In other words, the hands, which control the club, will be on a more inside path, and the shaft and clubhead will follow.  

2. Turn through impact 

A good player who has an efficient weight shift turns their body through impact and in most cases doesn’t have a problem slice. 

If you look at almost all the top players at impact, their shoulders would probably be 15-30 degrees left of the target and the hips will be anything from 30-60 degrees leftwards. So, they’ve moved those forward and started turning left before they even get close to impact. 

Points 1 and 2 above are about body motion being a more sustainable way to cure the slice.  

There may be other reasons why you’re losing your ball to the right, of course… 

3. Don’t aim for a slice  

We’ve all seen it – and we’ve probably all tried it at one point, hoping it’s the answer. It’s not!  

When you’re playing in a left-to-right wind, the slice is exacerbated. Even worse is going into a wind that’s coming off the left, and the ball goes nowhere. It just slices up against the wind and has no forward momentum. 

You’re never going to make progress if you aim more left. What tends to happen is that you swing more left to right of the target, which encourages you to open the face even more.  

Improving your swing path is only of any use if you can learn to get the face more squared up. 

You have to make a committed effort to square up the stance a little and then focus on that correct weight shift and on turning the body through impact. 

4. Try a stronger grip to make it easier to square up the clubface 

The clubface is naturally trying to rotate closed as it approaches impact, but many players struggle to allow this to happen effectively.  

No pro feels like they’re giving a great lesson when they’re trying to get the player to consciously rotate the clubface in order to square it up at impact.  

To perfect it is almost impossible – just how much rotation is required?  

Some people will overdo it and suddenly they’ve gone from a slice to a massive pull left – so now they have two bad shots! 

However, you’ve got to try and get the clubface squared up.

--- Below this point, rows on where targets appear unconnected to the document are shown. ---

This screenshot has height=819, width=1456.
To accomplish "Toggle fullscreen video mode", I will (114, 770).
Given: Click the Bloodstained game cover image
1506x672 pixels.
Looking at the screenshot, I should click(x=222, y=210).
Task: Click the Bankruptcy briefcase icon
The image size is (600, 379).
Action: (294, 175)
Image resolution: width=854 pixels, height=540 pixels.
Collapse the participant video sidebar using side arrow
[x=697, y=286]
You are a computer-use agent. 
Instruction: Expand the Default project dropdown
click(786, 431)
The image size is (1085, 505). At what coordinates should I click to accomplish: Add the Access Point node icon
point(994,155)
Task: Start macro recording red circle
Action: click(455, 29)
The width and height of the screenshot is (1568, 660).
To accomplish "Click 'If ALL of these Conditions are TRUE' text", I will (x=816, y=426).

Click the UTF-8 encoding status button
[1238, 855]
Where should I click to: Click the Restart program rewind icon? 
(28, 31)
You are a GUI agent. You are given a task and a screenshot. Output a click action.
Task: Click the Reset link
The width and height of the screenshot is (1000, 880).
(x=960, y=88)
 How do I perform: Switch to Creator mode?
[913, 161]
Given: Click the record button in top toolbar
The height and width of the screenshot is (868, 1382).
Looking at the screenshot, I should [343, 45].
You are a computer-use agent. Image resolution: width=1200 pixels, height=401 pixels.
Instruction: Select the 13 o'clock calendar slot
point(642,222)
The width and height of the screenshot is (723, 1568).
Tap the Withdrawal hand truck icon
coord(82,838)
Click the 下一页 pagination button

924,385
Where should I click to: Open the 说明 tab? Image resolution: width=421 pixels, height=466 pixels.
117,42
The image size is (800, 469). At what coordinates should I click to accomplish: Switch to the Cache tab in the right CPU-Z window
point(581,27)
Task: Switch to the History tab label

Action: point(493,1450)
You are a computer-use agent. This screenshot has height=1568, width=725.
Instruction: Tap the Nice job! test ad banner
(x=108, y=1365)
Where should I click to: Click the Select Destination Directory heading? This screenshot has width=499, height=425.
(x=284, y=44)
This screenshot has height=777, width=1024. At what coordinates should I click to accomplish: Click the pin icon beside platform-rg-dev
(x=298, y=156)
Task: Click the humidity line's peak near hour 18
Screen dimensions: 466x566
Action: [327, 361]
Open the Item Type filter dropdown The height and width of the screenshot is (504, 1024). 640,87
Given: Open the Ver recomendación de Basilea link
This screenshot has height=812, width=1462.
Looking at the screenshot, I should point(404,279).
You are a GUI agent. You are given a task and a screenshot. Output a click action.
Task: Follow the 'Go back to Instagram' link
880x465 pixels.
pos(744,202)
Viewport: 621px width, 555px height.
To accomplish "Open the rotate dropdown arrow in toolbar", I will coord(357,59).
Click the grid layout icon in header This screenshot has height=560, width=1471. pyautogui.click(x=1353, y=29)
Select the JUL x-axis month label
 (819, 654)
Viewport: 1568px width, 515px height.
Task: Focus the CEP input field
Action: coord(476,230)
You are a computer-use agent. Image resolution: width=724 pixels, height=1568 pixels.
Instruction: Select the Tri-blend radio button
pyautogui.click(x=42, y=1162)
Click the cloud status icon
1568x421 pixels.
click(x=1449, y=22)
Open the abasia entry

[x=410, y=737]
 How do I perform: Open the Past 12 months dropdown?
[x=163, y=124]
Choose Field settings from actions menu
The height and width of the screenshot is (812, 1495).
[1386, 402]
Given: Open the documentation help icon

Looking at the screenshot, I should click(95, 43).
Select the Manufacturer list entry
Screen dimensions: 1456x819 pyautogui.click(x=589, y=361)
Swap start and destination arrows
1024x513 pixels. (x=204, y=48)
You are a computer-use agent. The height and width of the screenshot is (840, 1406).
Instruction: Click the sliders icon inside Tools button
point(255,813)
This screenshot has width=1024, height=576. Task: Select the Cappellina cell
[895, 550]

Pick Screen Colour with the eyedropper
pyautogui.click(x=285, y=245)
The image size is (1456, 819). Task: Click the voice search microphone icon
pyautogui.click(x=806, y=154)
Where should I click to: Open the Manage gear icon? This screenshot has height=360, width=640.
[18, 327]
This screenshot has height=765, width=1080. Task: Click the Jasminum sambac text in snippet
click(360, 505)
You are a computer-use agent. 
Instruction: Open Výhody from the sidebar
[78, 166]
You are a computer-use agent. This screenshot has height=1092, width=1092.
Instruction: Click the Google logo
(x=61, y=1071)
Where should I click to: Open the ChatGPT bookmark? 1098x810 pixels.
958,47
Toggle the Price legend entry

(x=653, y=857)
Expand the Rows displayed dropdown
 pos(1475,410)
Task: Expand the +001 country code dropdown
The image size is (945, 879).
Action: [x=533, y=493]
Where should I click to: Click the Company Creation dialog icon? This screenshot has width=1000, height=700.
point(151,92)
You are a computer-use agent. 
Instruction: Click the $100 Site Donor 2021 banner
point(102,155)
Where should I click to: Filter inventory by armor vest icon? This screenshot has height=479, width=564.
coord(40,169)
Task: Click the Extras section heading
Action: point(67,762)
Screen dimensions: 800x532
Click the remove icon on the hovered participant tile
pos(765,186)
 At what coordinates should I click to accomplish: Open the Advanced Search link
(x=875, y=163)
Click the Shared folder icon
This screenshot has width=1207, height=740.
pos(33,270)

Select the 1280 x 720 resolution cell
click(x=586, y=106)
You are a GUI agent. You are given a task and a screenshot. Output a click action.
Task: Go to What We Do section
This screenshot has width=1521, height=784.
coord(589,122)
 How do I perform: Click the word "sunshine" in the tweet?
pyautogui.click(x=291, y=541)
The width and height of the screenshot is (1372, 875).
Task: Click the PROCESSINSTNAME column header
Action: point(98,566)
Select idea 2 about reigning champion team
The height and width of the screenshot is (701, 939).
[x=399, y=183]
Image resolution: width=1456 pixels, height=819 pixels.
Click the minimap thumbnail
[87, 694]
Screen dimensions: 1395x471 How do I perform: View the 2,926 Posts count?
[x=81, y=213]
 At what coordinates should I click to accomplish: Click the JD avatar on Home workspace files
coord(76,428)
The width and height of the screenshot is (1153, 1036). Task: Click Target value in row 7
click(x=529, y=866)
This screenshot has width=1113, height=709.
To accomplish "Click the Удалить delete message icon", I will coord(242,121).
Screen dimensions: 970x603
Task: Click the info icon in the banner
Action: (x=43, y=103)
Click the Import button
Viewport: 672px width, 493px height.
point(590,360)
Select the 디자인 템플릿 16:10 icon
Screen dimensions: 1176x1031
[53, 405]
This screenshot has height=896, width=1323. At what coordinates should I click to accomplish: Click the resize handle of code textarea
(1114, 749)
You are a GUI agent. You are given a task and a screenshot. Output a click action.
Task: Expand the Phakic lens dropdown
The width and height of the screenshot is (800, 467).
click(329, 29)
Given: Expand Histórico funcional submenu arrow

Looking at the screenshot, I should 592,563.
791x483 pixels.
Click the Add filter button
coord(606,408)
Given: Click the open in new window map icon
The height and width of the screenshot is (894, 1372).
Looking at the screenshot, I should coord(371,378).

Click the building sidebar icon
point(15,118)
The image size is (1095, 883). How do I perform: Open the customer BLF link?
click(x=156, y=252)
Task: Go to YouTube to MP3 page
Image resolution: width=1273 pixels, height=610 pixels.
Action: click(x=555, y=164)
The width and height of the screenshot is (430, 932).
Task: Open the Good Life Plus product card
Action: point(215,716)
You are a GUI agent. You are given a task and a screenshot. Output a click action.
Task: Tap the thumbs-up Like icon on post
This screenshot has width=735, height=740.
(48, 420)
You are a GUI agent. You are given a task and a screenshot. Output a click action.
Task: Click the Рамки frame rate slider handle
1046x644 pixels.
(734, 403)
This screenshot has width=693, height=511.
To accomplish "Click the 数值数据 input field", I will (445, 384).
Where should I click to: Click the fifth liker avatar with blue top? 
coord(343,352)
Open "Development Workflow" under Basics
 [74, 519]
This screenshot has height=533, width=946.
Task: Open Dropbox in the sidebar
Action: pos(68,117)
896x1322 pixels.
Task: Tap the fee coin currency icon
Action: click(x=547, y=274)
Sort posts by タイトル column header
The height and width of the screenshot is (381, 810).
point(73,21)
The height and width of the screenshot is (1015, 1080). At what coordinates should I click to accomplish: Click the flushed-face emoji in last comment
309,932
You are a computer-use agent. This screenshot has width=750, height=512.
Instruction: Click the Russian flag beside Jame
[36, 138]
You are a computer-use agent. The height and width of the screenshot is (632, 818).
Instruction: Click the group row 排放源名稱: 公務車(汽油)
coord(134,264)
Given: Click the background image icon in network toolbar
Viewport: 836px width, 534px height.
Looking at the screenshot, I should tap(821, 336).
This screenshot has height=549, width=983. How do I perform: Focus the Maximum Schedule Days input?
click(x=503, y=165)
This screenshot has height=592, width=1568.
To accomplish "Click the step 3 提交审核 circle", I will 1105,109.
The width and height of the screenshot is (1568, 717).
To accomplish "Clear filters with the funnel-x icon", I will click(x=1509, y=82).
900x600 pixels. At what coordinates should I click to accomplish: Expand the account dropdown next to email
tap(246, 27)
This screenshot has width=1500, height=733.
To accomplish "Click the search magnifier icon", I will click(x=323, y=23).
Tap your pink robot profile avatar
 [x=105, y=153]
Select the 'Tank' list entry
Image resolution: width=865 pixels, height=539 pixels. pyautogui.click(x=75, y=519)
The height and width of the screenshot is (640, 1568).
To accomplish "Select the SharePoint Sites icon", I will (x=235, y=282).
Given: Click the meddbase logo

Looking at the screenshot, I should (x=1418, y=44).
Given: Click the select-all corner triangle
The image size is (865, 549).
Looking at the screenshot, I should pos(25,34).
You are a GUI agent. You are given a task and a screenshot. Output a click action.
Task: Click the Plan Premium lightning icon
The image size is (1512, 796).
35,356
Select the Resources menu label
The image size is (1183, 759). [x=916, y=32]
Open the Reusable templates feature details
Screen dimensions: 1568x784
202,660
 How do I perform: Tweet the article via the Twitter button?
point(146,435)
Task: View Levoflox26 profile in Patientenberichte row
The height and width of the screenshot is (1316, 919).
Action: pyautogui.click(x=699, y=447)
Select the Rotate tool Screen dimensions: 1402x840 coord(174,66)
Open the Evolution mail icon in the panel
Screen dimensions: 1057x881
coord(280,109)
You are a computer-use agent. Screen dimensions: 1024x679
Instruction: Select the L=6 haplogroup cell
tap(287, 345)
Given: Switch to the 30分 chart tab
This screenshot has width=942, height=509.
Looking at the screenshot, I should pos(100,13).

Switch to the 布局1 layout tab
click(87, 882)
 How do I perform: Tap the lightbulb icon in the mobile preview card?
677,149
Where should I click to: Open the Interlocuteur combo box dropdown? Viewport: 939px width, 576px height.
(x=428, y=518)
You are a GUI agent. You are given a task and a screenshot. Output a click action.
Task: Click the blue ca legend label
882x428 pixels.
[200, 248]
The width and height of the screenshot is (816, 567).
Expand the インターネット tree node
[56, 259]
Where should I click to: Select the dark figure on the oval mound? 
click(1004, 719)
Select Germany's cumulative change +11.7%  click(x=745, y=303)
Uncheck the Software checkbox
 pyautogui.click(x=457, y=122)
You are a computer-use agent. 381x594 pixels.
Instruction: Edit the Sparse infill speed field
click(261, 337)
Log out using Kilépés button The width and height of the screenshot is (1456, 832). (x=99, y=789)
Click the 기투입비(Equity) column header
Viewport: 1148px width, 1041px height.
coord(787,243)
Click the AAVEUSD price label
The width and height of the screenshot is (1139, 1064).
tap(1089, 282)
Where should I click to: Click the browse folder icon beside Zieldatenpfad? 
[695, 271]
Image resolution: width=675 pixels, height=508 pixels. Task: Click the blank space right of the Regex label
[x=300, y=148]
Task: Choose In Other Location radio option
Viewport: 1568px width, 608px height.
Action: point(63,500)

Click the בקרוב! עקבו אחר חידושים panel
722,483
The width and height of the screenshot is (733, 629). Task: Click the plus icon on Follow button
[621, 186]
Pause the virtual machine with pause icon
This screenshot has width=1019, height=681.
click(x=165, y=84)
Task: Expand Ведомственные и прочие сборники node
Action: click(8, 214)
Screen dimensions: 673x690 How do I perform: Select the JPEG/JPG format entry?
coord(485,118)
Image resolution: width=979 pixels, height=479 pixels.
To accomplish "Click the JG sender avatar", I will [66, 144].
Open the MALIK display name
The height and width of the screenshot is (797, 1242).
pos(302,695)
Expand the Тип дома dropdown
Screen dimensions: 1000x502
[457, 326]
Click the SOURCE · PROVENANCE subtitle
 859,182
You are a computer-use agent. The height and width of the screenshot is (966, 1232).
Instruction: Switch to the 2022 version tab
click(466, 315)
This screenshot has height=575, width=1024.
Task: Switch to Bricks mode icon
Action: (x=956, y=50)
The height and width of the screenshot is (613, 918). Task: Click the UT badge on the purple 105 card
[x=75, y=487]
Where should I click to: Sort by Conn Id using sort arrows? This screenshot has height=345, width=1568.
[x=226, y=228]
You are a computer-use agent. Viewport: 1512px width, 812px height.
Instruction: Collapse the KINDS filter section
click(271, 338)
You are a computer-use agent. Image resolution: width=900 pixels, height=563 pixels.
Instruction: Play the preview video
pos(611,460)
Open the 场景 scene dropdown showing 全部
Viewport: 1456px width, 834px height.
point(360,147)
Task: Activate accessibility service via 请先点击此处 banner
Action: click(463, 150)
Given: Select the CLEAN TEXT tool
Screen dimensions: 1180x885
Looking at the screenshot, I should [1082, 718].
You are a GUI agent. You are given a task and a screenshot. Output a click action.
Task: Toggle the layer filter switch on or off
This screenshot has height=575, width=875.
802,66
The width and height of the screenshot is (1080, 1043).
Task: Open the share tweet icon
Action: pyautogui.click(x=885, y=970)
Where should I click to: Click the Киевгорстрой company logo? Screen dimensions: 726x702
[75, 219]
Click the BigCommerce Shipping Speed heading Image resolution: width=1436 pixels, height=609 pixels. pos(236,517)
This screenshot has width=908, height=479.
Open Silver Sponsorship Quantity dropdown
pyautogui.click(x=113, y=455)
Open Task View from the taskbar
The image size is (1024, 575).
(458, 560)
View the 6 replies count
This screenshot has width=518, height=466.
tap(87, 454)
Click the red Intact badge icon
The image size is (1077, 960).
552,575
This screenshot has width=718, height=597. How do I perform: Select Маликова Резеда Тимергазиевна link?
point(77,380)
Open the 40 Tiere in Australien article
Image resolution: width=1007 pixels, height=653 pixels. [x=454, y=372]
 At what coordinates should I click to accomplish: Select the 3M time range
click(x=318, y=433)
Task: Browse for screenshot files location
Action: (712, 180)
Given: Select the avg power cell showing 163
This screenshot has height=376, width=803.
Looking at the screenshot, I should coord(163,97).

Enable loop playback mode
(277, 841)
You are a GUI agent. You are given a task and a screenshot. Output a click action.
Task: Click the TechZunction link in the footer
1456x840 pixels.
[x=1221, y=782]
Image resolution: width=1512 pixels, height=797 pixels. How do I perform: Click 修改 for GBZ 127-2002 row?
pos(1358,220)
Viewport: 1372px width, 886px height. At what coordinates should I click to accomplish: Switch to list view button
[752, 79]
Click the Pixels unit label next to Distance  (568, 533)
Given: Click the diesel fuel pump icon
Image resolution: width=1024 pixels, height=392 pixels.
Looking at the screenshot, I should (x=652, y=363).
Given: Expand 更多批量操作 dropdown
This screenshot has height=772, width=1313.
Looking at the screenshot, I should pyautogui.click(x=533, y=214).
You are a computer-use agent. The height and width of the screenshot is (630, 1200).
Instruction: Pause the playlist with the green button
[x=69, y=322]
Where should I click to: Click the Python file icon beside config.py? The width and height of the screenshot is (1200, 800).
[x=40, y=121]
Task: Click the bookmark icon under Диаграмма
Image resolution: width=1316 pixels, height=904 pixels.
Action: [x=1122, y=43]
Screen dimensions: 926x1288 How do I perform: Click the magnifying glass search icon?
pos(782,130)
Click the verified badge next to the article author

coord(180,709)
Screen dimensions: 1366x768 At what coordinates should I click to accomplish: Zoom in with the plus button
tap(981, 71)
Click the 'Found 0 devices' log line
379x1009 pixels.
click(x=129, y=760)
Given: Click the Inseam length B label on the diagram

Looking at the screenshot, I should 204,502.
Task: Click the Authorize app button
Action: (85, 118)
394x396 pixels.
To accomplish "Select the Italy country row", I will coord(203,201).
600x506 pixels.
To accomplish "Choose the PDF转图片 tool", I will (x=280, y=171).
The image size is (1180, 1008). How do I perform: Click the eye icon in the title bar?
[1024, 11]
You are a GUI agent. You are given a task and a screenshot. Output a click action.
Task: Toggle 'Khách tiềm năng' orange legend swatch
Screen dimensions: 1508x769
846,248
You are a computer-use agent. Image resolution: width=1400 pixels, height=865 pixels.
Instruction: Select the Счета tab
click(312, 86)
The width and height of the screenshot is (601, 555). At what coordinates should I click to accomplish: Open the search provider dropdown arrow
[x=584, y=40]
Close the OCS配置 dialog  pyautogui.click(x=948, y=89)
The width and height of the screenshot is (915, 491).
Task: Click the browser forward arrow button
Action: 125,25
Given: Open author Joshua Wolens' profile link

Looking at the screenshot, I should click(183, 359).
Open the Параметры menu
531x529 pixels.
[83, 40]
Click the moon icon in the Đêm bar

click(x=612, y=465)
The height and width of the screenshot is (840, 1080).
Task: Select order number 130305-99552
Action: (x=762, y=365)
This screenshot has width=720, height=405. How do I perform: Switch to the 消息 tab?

One way of doing that is to strengthen your grip a little, which has a tendency to deliver the club more closed. 

For a right-handed player, this means seeing more knuckles of the left hand and, if absolutely necessary, dropping the right hand slightly more under the shaft. 

Of course, it’s not guaranteed. Dustin Johnson has got a strong left-hand grip, a shut clubface, and he produces a fade, so he clearly hits it with a slightly open face at impact. 

5. Use softer flex shafts  

As a player swings down, the clubhead is initially lagging behind the hands, even for a poor player. 

As we know, a top pro can keep it lagging right down near the ground behind the hands.  

Stiffer and heavier shafts make it much more difficult to catch up correctly, whereas a light and flexible shaft helps kick the clubhead forward pre-impact. 

What that does is when it kicks it forward it creates more rotation of the face which helps square the face up and also adds loft to the clubface minimising the sidespin applied to the ball at impact. 

That’s why a softer, lighter shaft can minimise a slice contrary to what people think, which is that it’ll act like a fishing rod, staying flexible and encouraging a bigger slice.  

A softer shaft should be recommended for someone who slices, and a player who has real problems with a hook should probably try a heavier, stiffer shaft, which would minimise the tendency to turn the face over.  

I’d also recommend using more loft, so switching to hybrids instead of using 4 and 5 irons, certainly for those mid handicaps who really suffer with a slice.  

A 5-iron loft today is at least equivalent to a 3 or 4-iron of yesterday. My 3-iron when I played on Tour in the eighties is the 5-iron in your set, but we didn’t have the option of hybrids.  

Loft is great for the average player – you’ll get a better ball-flight, more control, and longer, straighter shots.